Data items
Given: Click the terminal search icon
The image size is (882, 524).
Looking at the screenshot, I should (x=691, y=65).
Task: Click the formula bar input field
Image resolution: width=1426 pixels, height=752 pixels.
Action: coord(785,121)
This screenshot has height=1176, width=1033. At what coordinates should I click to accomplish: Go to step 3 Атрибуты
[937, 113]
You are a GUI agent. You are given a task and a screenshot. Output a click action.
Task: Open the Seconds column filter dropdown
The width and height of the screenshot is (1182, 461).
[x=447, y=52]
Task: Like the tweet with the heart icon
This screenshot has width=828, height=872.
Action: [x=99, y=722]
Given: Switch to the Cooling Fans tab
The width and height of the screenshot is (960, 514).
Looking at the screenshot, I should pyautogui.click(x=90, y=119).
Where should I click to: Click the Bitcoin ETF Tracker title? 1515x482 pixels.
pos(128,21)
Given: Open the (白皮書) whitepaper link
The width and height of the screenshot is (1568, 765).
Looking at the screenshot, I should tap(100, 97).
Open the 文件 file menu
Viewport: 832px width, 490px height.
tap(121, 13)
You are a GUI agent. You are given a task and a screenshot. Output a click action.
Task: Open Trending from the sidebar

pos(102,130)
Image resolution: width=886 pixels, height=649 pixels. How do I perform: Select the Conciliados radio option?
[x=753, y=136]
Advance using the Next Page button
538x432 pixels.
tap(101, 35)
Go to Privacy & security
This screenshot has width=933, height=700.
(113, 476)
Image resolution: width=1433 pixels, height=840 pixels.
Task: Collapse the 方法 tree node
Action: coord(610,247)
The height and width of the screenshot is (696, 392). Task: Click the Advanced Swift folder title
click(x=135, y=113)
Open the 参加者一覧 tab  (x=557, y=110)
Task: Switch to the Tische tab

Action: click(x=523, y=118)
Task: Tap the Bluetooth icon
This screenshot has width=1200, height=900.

Given exercise:
Swap every "tab" in the data items above for "pane" and reproduce them with nothing else changed.

Answer to the task:
Given: Click the terminal search icon
The image size is (882, 524).
Looking at the screenshot, I should (x=691, y=65).
Task: Click the formula bar input field
Image resolution: width=1426 pixels, height=752 pixels.
Action: coord(785,121)
This screenshot has height=1176, width=1033. At what coordinates should I click to accomplish: Go to step 3 Атрибуты
[937, 113]
You are a GUI agent. You are given a task and a screenshot. Output a click action.
Task: Open the Seconds column filter dropdown
The width and height of the screenshot is (1182, 461).
[x=447, y=52]
Task: Like the tweet with the heart icon
This screenshot has width=828, height=872.
Action: [x=99, y=722]
Given: Switch to the Cooling Fans pane
The width and height of the screenshot is (960, 514).
Looking at the screenshot, I should pyautogui.click(x=90, y=119).
Where should I click to: Click the Bitcoin ETF Tracker title? 1515x482 pixels.
pos(128,21)
Given: Open the (白皮書) whitepaper link
The width and height of the screenshot is (1568, 765).
Looking at the screenshot, I should tap(100, 97).
Open the 文件 file menu
Viewport: 832px width, 490px height.
tap(121, 13)
You are a GUI agent. You are given a task and a screenshot. Output a click action.
Task: Open Trending from the sidebar

pos(102,130)
Image resolution: width=886 pixels, height=649 pixels. How do I perform: Select the Conciliados radio option?
[x=753, y=136]
Advance using the Next Page button
538x432 pixels.
tap(101, 35)
Go to Privacy & security
This screenshot has width=933, height=700.
(113, 476)
Image resolution: width=1433 pixels, height=840 pixels.
Task: Collapse the 方法 tree node
Action: coord(610,247)
The height and width of the screenshot is (696, 392). Task: Click the Advanced Swift folder title
click(x=135, y=113)
Open the 参加者一覧 pane  (x=557, y=110)
Task: Switch to the Tische pane

Action: click(x=523, y=118)
Task: Tap the Bluetooth icon
This screenshot has width=1200, height=900.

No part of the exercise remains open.